Water involved in transformation of soil organo-mineral fractions during catalytic thermal desorption of dioxins-like polychlorinated biphenyls

Abstract

To turn a disadvantage into an advantage for clay soils with strong water retention, it necessitates water-activation-facilitated reductive thermal desorption (TD) of dioxins-like polychlorinated biphenyls (dl-PCBs). The acidic clay soil with abundant clay minerals (CH) and basic clay soil with unique K₂O (CL) were supplemented with CaO-based additives, against nano-Fe⁰ (NZVI) and plasmonic nano-TiN with good hydride ion conductivities. As regards to molecular configurations of dl-PCBs, the high-efficiently removed heptachlorobiphenyl and instead refractory tetrachlorobiphenyl were identified by TD pilot study without water activation, which was further certificated via calculated dechlorination pathways.
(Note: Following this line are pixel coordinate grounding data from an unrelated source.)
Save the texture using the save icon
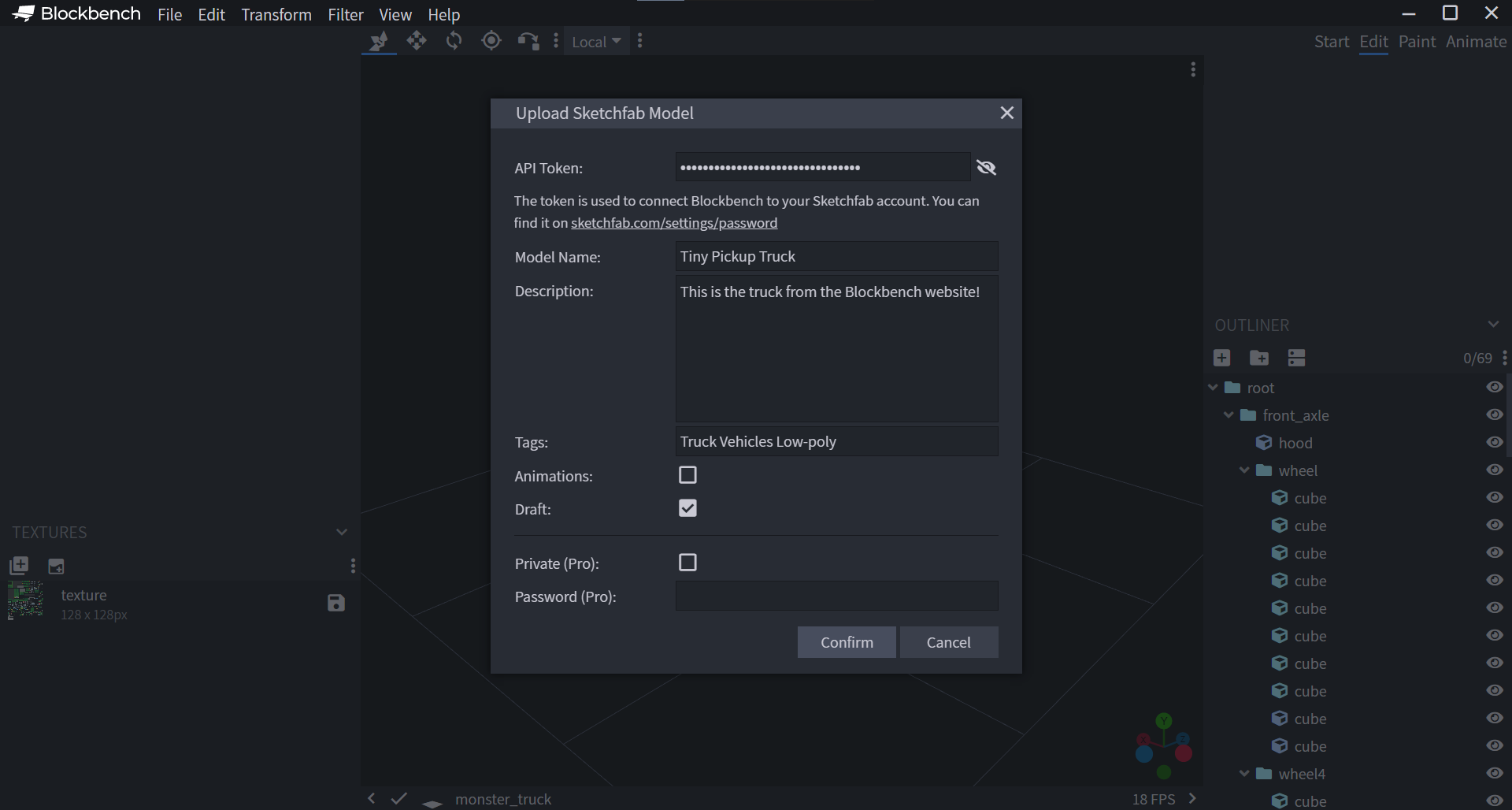This screenshot has width=1512, height=810. (335, 603)
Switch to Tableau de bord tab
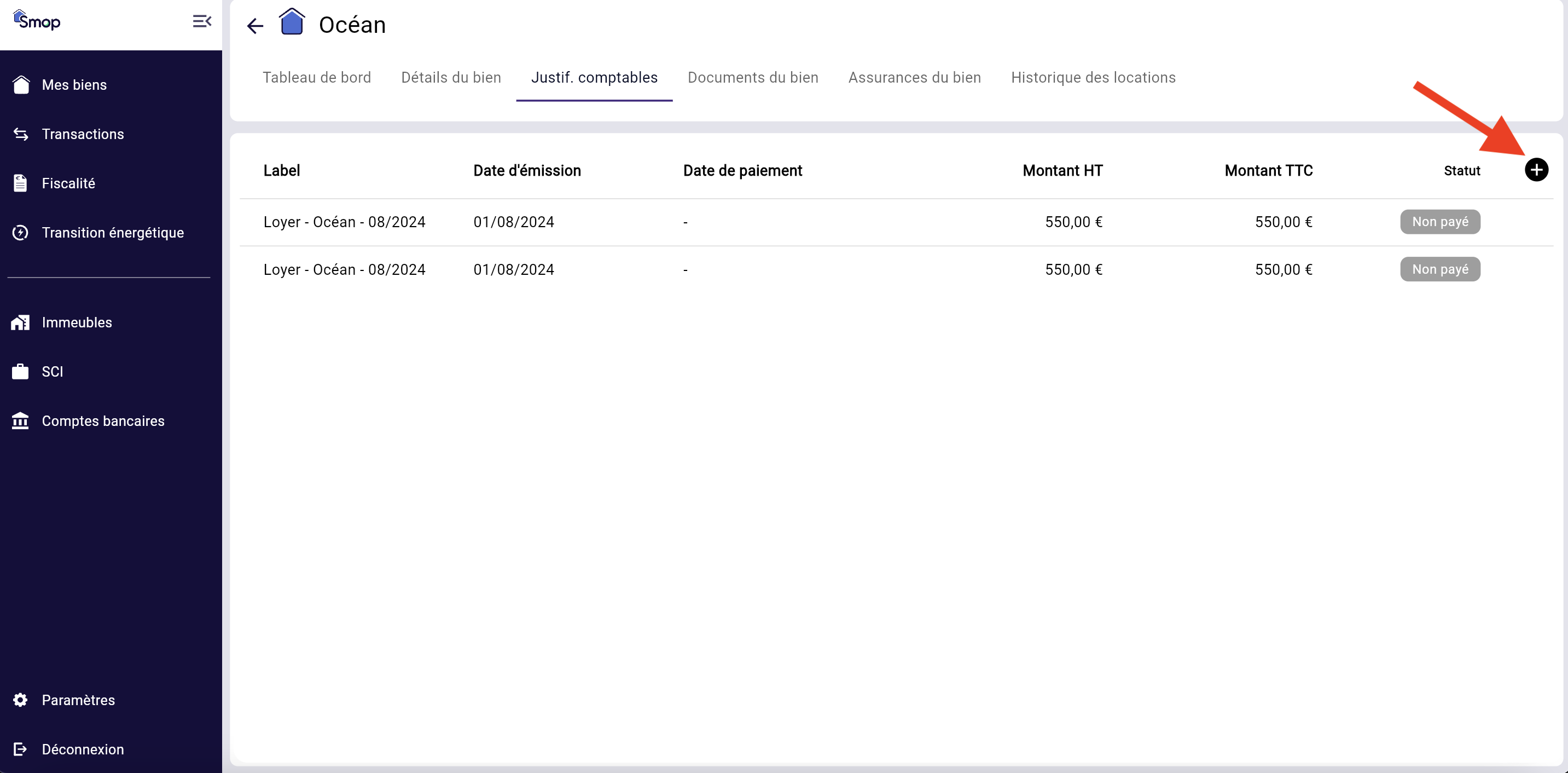 [x=317, y=78]
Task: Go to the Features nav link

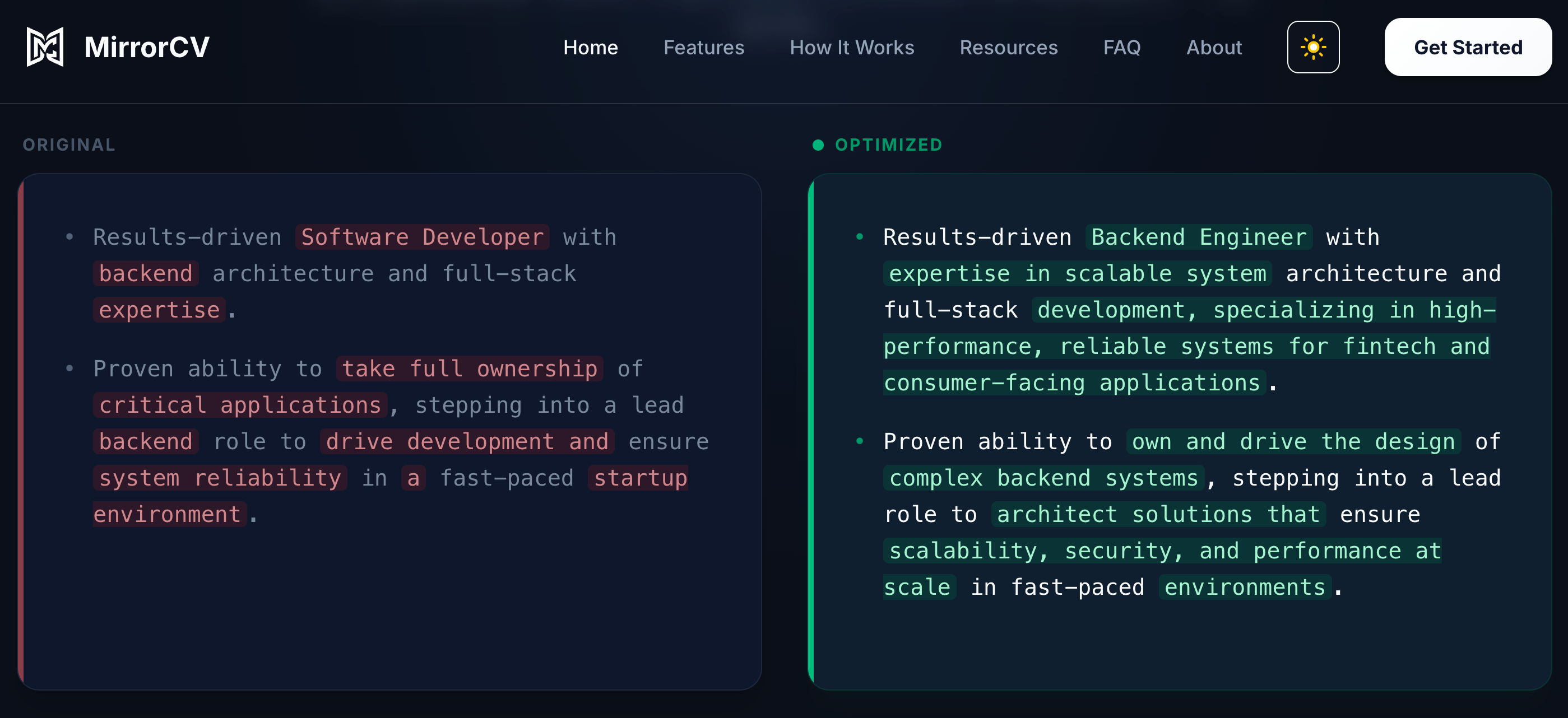Action: (704, 48)
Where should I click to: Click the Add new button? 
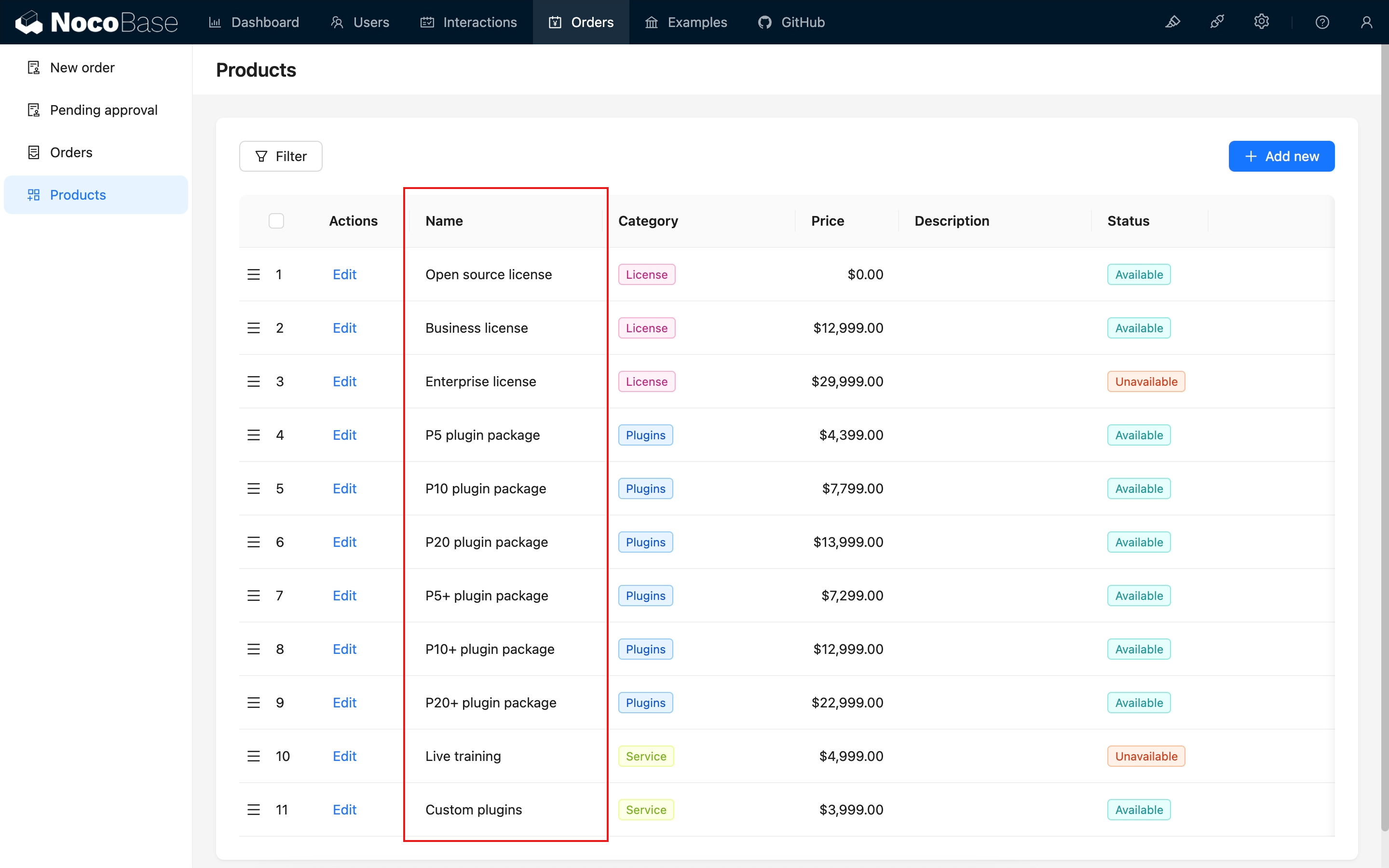coord(1281,156)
The TD results and theoretical calculations revealed that naturally occurring K₂O induced water activation in CL rather than water-suppressed TD in CH. And water was involved in electron transfer of deoxygenation-aromatization process at the soil organo-mineral interface during catalyst-enhanced TD with removal efficiencies increment of 59.1% in CH, which was firstly characterized by X-ray diffraction (XRD) and Fourier transform infrared (FTIR) analyses. Interestingly, the NZVI and the plasmonic nano-TiN facilitated selective aromatization of epoxide and C-heteroatom groups in CH, as opposed to selective esterification and epoxidation of aliphatic C-O groups in CL, and detailed transformation mechanisms of soil organic carbon were revealed by X-ray photoelectron spectroscopy (XPS).